Le luci che vediamo nella volta celeste possono essere percepite in moltissimi modi,
che ovviamente si incrociano con l’esperienza e la singolarità della vita di ciascuno.
Proviamo però a seguire i filosofi nelle quattro esperienze inconciliabili che ci hanno
proposto.
Richiameremo allora alla mente le conoscenze scientifiche che abbiamo, ricordando
che immani esplosioni ci stanno avvolgendo da ogni parte, su una scala descritta dalle
formule, ma non concepibile in rapporto alle esperienze della realtà terrestre.
Seguiremo singole intuizioni e lasceremo libero il nostro sentimento, perché ciascuna
luce possa farci sentire l’azione dell’universo su di noi.

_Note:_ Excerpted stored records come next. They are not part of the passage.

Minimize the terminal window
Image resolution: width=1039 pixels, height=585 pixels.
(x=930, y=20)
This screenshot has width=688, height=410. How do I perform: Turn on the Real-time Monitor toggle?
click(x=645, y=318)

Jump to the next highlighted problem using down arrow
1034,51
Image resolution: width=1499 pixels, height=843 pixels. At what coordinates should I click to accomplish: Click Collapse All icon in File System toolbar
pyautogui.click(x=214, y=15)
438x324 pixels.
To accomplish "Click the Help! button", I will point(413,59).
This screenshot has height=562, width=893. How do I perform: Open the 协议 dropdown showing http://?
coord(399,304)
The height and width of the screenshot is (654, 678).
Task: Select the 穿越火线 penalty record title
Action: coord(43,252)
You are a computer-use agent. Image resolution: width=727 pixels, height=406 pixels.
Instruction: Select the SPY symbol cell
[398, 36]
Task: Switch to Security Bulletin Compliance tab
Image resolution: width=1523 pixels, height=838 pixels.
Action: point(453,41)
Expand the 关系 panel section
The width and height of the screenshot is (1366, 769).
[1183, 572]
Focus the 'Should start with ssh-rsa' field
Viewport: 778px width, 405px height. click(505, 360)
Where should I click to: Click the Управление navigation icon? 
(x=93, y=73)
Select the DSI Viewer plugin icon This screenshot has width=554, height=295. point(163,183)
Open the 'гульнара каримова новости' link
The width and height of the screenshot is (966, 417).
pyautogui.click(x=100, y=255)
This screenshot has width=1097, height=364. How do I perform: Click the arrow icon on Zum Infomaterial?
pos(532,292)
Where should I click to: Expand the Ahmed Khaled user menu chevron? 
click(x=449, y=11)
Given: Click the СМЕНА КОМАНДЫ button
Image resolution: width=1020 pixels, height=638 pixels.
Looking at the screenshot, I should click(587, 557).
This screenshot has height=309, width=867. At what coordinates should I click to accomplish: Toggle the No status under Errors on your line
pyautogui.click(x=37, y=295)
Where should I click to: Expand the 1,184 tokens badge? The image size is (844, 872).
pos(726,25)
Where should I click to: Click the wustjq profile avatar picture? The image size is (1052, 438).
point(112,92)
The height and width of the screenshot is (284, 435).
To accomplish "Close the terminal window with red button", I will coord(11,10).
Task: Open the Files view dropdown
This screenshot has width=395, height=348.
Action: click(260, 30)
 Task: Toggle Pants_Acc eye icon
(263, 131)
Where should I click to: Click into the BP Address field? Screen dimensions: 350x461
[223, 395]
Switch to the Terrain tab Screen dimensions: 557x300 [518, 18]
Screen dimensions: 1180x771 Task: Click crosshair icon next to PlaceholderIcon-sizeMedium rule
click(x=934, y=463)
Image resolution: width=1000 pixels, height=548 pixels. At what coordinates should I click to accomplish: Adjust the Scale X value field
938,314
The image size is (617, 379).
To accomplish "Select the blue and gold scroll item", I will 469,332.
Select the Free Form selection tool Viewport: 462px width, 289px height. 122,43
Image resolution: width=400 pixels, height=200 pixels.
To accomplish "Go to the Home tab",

Percepiremo il buio come nulla, e la luce come un nulla luminoso, un’immane esplosione che passa e svanisce, perché tutto passa, e tutto ciò che vediamo è nel tempo, e
non dura, e non ci parla di Dio, perché Dio non passa.
Canteremo una canzone con gli amici, o da soli, sotto le stelle, come farebbe il santo,
o rideremo di chi canta sotto le stelle, come Zarathustra.
1 B. Spinoza, Trattato teologico-politico, a cura di A. Droetto e E.Giancotti Boscherini, Einaudi, Torino 1972, p. 68.
2 F. D. Schleiermacher, Sulla religione, trad. it. di S. Spera, Queriniana, Brescia 1989, pp. 76-78.
3 K. Barth, L’Epistola ai Romani, trad. it. di G. Miegge, Feltrinelli, Milano 1978, pp. 88.
4 F. Nietzsche, Così parlò Zarathustra, trad. it. di S. Giametta, Rizzoli, Milano 1988, p. 28.